Sonic Origins Dev Explains Development Issues, Hopes To See Them Resolved
Simon “Stealth” Thomley, developer at Headcanon, took to Twitter to express his frustration with the development of Sonic Origins. Him and the others at Headcannon were involved with the development of Sonic 3 & Knuckles remaster featured in Sonic Origins.
Thomley made it clear that the build of Sonic 3 & Knuckles that the studio handed over to Sega wasn’t free of issues. However, the build that ended up in the final release is also not what Headcannon turned in to Sega.

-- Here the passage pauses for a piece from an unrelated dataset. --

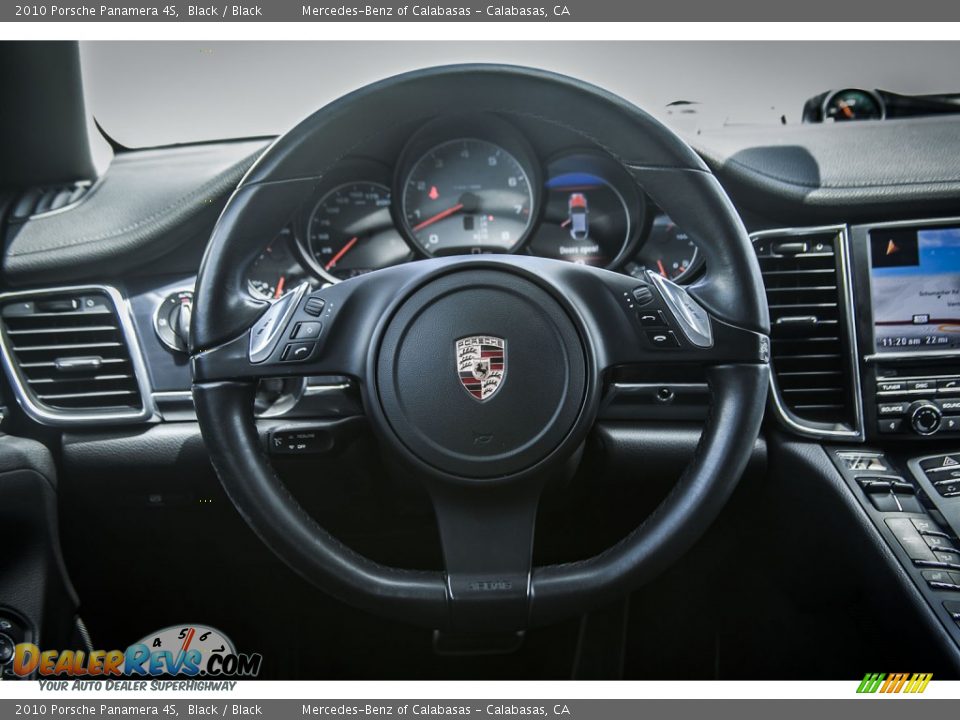Rotate the center volume knob

pos(926,417)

This is frustrating. I won't lie and say that there weren't issues in what we gave to Sega, but what is in Origins is also not what we turned in. Integration introduced some wild bugs that conventional logic would have one believe were our responsibility- a lot of them aren't.
— Stealth (@HCStealth) June 24, 2022
With regards to Sonic Origins, Simon claims him and the developers at Headcannon were treated as outsiders, who were creating a separate project that was then wrangled into the rest of the project, which was fundamentally very different. They knew heading into the project that there would be a major time crunch. The studio worked itself into the ground to meet deadlines just so Sonic Origins could be released on schedule.
Thomley said that he takes full responsibility for his and his team’s mistakes. They made some mistakes, overlooked certain things, and did some rush jobs, and some things they were aware of but weren’t allowed to correct near the end of the development cycle. He admitted that their work wasn’t perfect.
— Ned (@ned_ballad) June 23, 2022
However, Simon discussed that thing were more complicated than they may seem. He’s expressed his gratitude to the team for their performance under such pressure, but he added that everyone at Headcannon is very unhappy about the state Sonic Origins is in, including the Sonic 3 & Knuckles component. The studio wasn’t too thrilled about the latter’s state pre-submission either, but a lot of things were beyond their control.
When Thomley and others at Headcannon approached Sega for permission to do major fixes close to project submission, they weren’t allowed due to submission and approval rules. According to Thomley, the studio had also asked for a possible delay earlier on, but they were told that it wasn’t possible.
Since release, Headcannon has offered to work on post-release fixes and updates, but it isn’t clear at this point whether they’ll be given the opportunity to return to the project.